Both native and introduced dayflower species can be problematic weeds in agricultural production, landscapes, and natural areas (Durham et al., 2016; Isaac et al., 2013). Several other dayflower species, such as asiatic dayflower (C. communis) and spreading dayflower (C. diffusa) (both introduced species) and whitemouth dayflower (C. erecta) (a native species) are frequently problematic in turfgrass, agricultural production, and other managed areas, both within and outside their native range (Isaac et al., 2013; Panigo et al., 2012). The most economically important dayflower species is benghal dayflower (C. benghalensis), which is a USDA federal noxious weed because of its prevalence and competition in field crops in California and throughout the southeastern United States (Fig. 5) (USDA, 2021). Notably, benghal dayflower is poorly controlled with glyphosate and many other postemergence herbicides, making management difficult. It spreads through both seed production (with some flowers being subterranean) and vegetatively by rooting along nodes, forming dense mats in fields (Webster et al., 2005). Because both native and non-native species of both genera can be problematic weeds in landscapes, agricultural production, and in other managed sites, along with natural areas, these species would be expected to be common targets of eradication efforts. While management would be needed regardless of native status in managed areas (Marble, 2018; Schnelle, 2019), misidentification in natural areas could lead to either misguided control efforts or delays in management, allowing small infestations to reach unmanageable levels (Standish, 2002). Due to the similarities among species within these genera, and the fact that many members of these genera are problematic, easy-to-use field guides highlighting differences in native and non-native members would likely be useful for land managers and other stakeholders.

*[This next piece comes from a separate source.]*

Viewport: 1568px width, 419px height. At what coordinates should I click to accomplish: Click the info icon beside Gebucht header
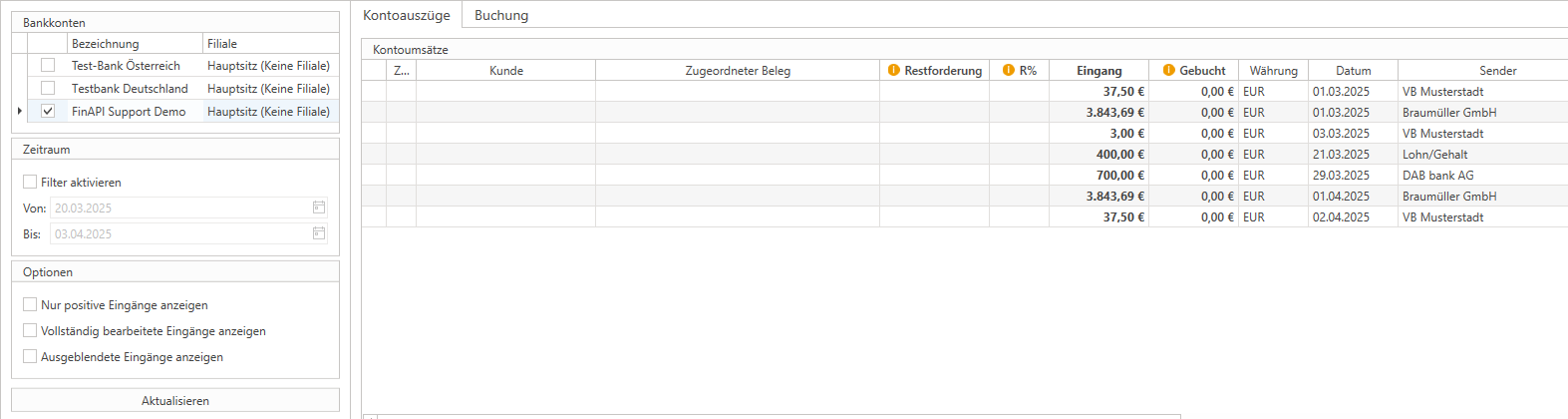tap(1169, 70)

Management implications and opportunities for improved outcomes

Many other invasive plants can be confused with native species (or vice versa), and a full or even partially comprehensive list of common offenders would be exhaustive (Rawlins et al., 2018; Sarver et al., 2008). In Florida, notable invasive plants disguised as natives not previously mentioned would include skunkvine (Paederia foetida) and brazilian pepper, both of which are state-listed noxious weeds in Florida (Florida Department of State, 2021), along with lantana (Lantana strigocamara), which is a FISC Category 1 plant (Florida Exotic Plant Pest Council, 2019). Skunkvine can be confused with carolina jessamine (Gelsemium sempervirens) and many other native vines with opposite leaf arrangement when not in flower because of skunkvine’s variable leaf morphology (Marble and Chandler, 2019). The key identification characteristic of brazilian pepper are compound leaves that are like native sumac (Rhus) species, and bright, showy berries and small white flowers that bear resemblance to dahoon holly (Ilex cassine var. cassine). Lantana can be especially difficult to differentiate between the invasive lantana (L. strigmocamara) and native species such as pineland lantana (L. depressa) because of similar leaf shapes, flower structures, and the fact that hybridizations have occurred among many lantana species in Florida (Wunderlin et al., 2021).

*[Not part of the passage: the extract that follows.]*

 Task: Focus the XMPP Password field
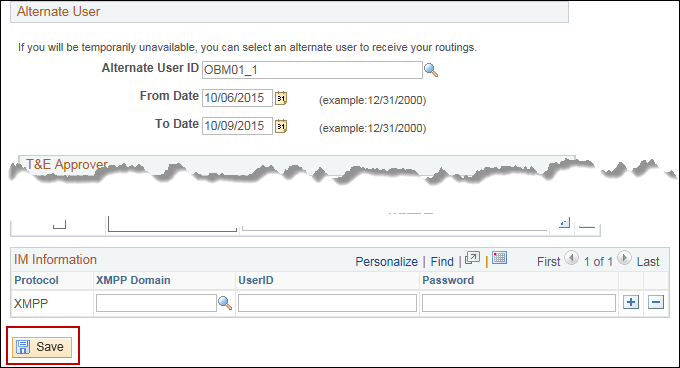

Misidentification can obviously cause significant management implications. First, there is a risk of mistakenly targeting native plant populations, especially in cases where morphologically similar native and invasive species inhabit the same locale. Research has shown that in some cases where invasives have yet to form dense monocultures, large-scale herbicide treatments can be more damaging to native plant populations than the invasive intruders (Rinella et al., 2009). When similar native and invasive plants coexist, managers might not know the area contains significant populations of native plants, which could cause elimination of those native populations and a vacuum that is more likely to be filled with the same or another invasive plant (Kettenring and Adams, 2011; Rinella et al., 2009). Second, when invasive plants are overlooked because of their resemblance to native plants, treatments will be delayed and populations can expand while being unnoticed.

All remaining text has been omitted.